■ **Stored data**
Content starts
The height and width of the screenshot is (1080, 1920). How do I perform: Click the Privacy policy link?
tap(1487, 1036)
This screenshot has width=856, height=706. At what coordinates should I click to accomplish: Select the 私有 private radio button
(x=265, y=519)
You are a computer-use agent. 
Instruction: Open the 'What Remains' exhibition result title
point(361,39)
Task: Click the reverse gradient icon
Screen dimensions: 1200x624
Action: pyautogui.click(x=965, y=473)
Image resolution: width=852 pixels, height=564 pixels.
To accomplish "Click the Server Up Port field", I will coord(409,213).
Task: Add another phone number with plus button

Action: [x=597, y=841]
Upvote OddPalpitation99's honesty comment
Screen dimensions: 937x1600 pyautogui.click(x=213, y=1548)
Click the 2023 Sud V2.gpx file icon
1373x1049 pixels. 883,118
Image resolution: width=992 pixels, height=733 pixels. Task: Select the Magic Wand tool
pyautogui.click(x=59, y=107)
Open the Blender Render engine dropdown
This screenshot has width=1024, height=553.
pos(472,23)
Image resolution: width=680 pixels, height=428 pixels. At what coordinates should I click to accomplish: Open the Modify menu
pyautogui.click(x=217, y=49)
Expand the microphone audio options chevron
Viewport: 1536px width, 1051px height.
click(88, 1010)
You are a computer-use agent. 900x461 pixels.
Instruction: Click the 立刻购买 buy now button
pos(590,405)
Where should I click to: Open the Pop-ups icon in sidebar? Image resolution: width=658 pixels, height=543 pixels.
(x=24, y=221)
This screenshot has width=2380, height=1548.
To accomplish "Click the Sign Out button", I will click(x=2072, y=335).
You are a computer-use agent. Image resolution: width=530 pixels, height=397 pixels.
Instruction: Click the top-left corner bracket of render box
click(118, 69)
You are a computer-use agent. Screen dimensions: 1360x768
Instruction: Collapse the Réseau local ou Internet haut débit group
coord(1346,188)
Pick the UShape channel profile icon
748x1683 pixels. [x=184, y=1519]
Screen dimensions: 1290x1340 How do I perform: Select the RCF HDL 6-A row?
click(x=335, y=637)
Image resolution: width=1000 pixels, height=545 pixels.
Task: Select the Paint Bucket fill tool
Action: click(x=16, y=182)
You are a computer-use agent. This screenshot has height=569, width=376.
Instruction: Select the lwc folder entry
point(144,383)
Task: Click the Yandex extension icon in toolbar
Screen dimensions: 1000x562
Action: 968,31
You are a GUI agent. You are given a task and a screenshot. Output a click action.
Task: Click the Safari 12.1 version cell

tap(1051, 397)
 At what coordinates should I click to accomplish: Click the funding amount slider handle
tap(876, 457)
Content ends
■ **How to complete this task**
Print exactly the stretch of lines beginning with the one that holds "You are a computer-use agent. This" and ending at the last line above.

■ **The answer**
You are a computer-use agent. This screenshot has height=569, width=376.
Instruction: Select the lwc folder entry
point(144,383)
Task: Click the Yandex extension icon in toolbar
Screen dimensions: 1000x562
Action: 968,31
You are a GUI agent. You are given a task and a screenshot. Output a click action.
Task: Click the Safari 12.1 version cell

tap(1051, 397)
 At what coordinates should I click to accomplish: Click the funding amount slider handle
tap(876, 457)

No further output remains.